Erdoğan wird rechts überholt

Gudrun Harrer © zvg

Gudrun Harrer /  Ausschreitungen gegen syrische Flüchtlinge in der Türkei und Wolfsgruss an der EM zeigen: Die Saat des Ultranationalismus geht auf.

Seit bald zwei Jahrzehnten ist die Türkei unter Recep Tayyip Erdoğan fest in islamistisch-nationalistischer Hand und wurde zum Lehrbuchbeispiel dafür, wie autokratischer Populismus demokratische Strukturen und Institutionen schwächt. Entgegen den Erwartungen – das verheerende Erdbeben im Februar 2023 hatte eklatantes Staatsversagen offengelegt – wurden im Mai 2023 Erdoğan als Präsident und seine AKP im Parlament bestätigt. Gerade in der Krise wollten viele Türken und Türkinnen nicht auf ihren starken Mann verzichten.

Bei den Lokalwahlen Ende März 2024 wurde jedoch eine neue Entwicklung offenbar: Politische Kräfte in der Türkei setzten an, Erdoğan rechts zu überholen. Diese Kräfte werden stärker. Der Wolfsgruss, mit dem der türkische Fussballspieler Merih Demiral die österreichische Nationalmannschaft in Leipzig quasi verabschiedete, war nur ein kurzes Schlaglicht auf die Normalisierung ultranationalistischen Gehabes. Parallel dazu spielten sich Anfang Juli fast über die gesamte Türkei verteilt pogromartige Szenen gegenüber syrischen Flüchtlingen ab. Es war nicht nur eine Hatz auf Menschen, dahinter steht eine politische Kampagne.

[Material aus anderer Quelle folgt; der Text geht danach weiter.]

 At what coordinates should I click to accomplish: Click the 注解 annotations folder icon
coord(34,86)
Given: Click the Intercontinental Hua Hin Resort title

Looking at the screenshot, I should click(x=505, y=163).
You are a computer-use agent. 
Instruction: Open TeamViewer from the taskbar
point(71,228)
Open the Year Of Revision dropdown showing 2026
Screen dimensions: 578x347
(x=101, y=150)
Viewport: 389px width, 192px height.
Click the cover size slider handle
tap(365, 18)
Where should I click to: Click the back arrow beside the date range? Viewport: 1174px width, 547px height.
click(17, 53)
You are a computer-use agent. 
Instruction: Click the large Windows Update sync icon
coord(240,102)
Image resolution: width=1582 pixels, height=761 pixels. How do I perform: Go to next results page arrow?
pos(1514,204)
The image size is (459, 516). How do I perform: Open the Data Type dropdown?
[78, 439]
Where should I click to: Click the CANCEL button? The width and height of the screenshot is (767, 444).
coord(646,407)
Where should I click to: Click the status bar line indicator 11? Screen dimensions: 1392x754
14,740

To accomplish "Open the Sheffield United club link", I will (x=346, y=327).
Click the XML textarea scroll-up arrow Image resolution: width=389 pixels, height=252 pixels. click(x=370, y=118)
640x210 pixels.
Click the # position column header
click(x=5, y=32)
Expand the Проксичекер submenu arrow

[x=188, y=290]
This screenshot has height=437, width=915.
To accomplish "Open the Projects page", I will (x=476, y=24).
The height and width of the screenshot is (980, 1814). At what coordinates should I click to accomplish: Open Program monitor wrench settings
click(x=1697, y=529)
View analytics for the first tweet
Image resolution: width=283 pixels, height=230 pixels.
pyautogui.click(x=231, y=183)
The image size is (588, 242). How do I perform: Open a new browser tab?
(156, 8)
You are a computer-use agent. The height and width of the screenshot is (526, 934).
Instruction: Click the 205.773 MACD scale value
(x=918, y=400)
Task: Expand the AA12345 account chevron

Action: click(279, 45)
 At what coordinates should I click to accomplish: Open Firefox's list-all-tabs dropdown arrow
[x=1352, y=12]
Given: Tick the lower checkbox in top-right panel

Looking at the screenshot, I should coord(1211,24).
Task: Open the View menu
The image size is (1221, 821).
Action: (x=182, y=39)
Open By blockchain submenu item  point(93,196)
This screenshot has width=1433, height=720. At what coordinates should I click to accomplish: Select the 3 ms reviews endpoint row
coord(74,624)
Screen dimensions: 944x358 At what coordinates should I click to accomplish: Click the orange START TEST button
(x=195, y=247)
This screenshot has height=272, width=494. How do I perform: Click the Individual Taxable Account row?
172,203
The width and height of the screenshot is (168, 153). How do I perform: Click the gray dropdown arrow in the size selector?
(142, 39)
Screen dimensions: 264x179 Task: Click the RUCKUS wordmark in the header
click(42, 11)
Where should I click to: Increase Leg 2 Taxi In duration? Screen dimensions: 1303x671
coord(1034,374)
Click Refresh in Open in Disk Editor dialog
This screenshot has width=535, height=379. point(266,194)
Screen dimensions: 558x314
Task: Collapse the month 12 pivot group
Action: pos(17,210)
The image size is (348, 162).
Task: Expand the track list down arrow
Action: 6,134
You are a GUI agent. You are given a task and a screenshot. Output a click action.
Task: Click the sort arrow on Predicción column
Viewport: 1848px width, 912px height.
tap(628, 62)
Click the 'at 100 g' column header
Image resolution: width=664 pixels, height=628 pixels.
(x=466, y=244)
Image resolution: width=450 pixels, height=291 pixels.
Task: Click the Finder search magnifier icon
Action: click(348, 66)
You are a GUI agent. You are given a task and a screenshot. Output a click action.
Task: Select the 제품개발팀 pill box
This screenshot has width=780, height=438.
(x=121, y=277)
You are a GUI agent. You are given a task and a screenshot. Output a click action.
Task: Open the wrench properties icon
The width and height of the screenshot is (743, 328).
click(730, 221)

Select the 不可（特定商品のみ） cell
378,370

Erdoğan, dessen Rücktritt bei den Ausschreitungen immer wieder gefordert wurde, wird persönlich für die Anwesenheit der mindestens 3,2 Millionen Syrer und Syrerinnen verantwortlich gemacht. Sie haben sich seit Ausbruch des Kriegs 2011 teilweise ein neues Leben aufgebaut und werden nicht mehr nach Hause zurückkehren. Die Türkei, viele Türken und Türkinnen, haben Enormes geleistet bei der Aufnahme von Menschen aus dem vom Assad-Regime in Krieg und Ruin getriebenen Syrien – auch zum Vorteil Europas. Und ja, Geld hat Ankara auch dafür bekommen. Die politischen Kosten der inneren Verwerfungen in der Türkei haben sowohl Erdoğan als auch die Europäer nicht einkalkuliert.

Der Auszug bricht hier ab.